Object Detection in 20 years: A survey 論文隨筆 (一)

Z. Zou, Z. Shi, Y. Guo, and J. Ye, ‘‘Object detection in 20 years: A survey,’’ 2019, arXiv:1905.05055v2. [Online].
Available: https://arxiv.org/abs/1905.05055v2

文前心得，如果你想開始機器視覺又不知道從何開始，該選擇哪種演算法這篇論文整理了2019年之前你所必須要知道的演算法、公開資料庫、及關於目標檢測你所需要知道的小細節通通都被整理在這篇文章之中。你可以把它當做大神的筆記，強烈建議你將這篇論文慢慢讀完，知乎上也有大神將全文翻譯成簡體中文版。

此論文非常長，因此我將本篇論文分為背景介紹及技術細節兩個大章，本文將以背景介紹為主，詳細的技術細節將會在往後一一詳盡分析。

Introduction

甚麼是物件偵測？論文內給了一句很簡潔的答案: What objects are where?

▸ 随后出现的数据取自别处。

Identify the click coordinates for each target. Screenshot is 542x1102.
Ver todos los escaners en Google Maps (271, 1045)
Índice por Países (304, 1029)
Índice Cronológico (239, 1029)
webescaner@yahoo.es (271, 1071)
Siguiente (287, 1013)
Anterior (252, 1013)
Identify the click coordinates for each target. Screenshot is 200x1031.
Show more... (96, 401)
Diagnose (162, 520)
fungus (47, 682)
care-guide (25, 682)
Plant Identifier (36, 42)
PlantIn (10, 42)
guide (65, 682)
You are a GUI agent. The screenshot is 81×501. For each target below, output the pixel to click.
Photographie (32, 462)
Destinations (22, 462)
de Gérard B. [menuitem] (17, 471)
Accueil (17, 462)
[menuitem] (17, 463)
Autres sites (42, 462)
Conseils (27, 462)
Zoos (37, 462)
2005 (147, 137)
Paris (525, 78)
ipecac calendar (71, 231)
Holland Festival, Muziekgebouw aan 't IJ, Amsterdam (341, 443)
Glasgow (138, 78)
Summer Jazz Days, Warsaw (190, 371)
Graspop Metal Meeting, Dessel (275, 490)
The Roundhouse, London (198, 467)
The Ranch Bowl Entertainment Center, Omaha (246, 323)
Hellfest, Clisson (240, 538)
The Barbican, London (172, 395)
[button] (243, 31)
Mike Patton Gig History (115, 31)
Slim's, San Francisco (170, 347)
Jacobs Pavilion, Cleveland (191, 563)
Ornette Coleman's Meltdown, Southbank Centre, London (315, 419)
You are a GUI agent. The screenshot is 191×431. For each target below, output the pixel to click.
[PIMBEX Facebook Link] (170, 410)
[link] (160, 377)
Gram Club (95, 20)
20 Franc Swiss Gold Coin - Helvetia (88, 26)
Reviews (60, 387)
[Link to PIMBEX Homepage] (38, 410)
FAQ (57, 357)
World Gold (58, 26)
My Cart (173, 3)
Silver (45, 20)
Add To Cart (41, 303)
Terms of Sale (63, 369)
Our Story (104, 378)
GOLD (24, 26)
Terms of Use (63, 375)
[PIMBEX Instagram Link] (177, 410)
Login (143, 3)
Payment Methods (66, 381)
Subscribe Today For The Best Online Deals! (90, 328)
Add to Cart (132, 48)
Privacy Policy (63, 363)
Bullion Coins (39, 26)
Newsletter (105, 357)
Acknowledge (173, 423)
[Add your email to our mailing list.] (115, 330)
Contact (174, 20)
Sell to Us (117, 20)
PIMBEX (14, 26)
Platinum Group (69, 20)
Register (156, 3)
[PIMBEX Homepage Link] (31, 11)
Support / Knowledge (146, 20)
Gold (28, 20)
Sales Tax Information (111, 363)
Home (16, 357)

Object detection 基本上可以被分成兩大類:

• general objection detection: aims to explore the methods of detecting different types of objects under a unified framework to simulate the human vision and cognition
• detection application: specific application scenarios, such as pedestrian detection, face detection, text detection

Key points of the paper

1. 本篇論文收納了400+篇論文(1990s-2019)的精華供讀者對目標檢測算法的所有算法有個概念
2. The key technology of the-state-of-art object detection system, such as “multiscale detection”, “hard negative mining”, “bounding box” …etc.
3. A comprehensive analysis of detection speed-up techniques.
   — “detection pipeline” (e.g., cascaded detection, feature map shared computation)
   — “detection backbone” (e.g., network compression, lightweight network design)
   — “numerical computation” (e.g., integral image, vector quantization).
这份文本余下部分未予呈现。